Escalation of regulatory risks: The Financial Stability Board (FSB) has warned that cryptocurrencies are nearing a systemic risk threshold, particularly emphasizing the risks of stablecoin runs, exacerbating market panic.
Technical correction pressure: Bitcoin has fallen below the middle band of the Bollinger Bands (106,600 USD) within the day, with MACD momentum weakening, triggering stop-loss orders and leveraged liquidations, resulting in over 555 million USD in liquidations across the network within 12 hours.
Macroeconomic disturbances: Following the release of the US PPI data, market expectations for the Federal Reserve to maintain aggressive rate hikes have increased, suppressing the valuations of risk assets.
Forecast for the next 12 hours:
Bitcoin (BTC): If it holds the key support at 105,000 USD (daily EMA30), a technical rebound may occur towards the resistance level of 106,500 USD; if it breaks down, it may test 103,000 USD.

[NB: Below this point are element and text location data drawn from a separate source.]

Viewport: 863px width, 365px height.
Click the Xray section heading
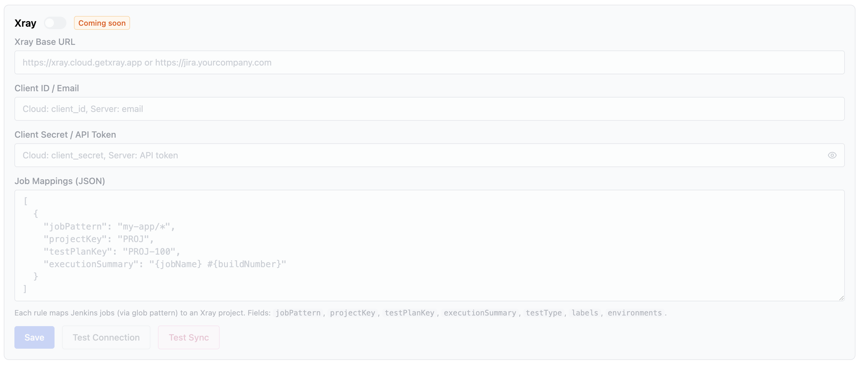point(25,23)
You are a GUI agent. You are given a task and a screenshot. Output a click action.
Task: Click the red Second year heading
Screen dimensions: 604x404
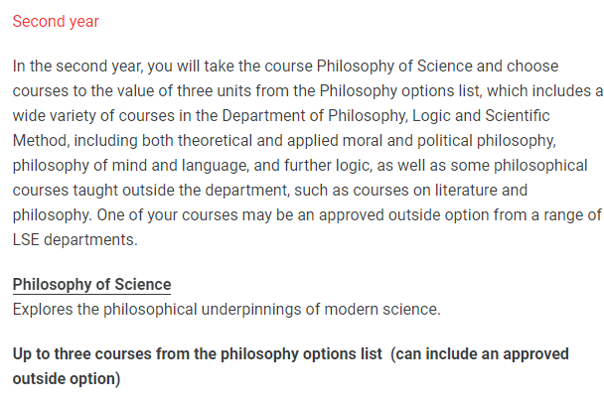(56, 22)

Ethereum (ETH): Monitor the effectiveness of the 2,580 USD support; if it fails to hold, it may accelerate towards the psychological level of 2,500 USD, and a rebound needs to stabilize above 2,650 USD.
External variables: If the situation in the Middle East worsens or if there are changes in Federal Reserve policy signals, it may further suppress market sentiment, requiring close attention.
Investors are advised to control their positions (within 50%), set strict stop-losses, focus on short-term swing trading, and avoid blindly bottom-fishing.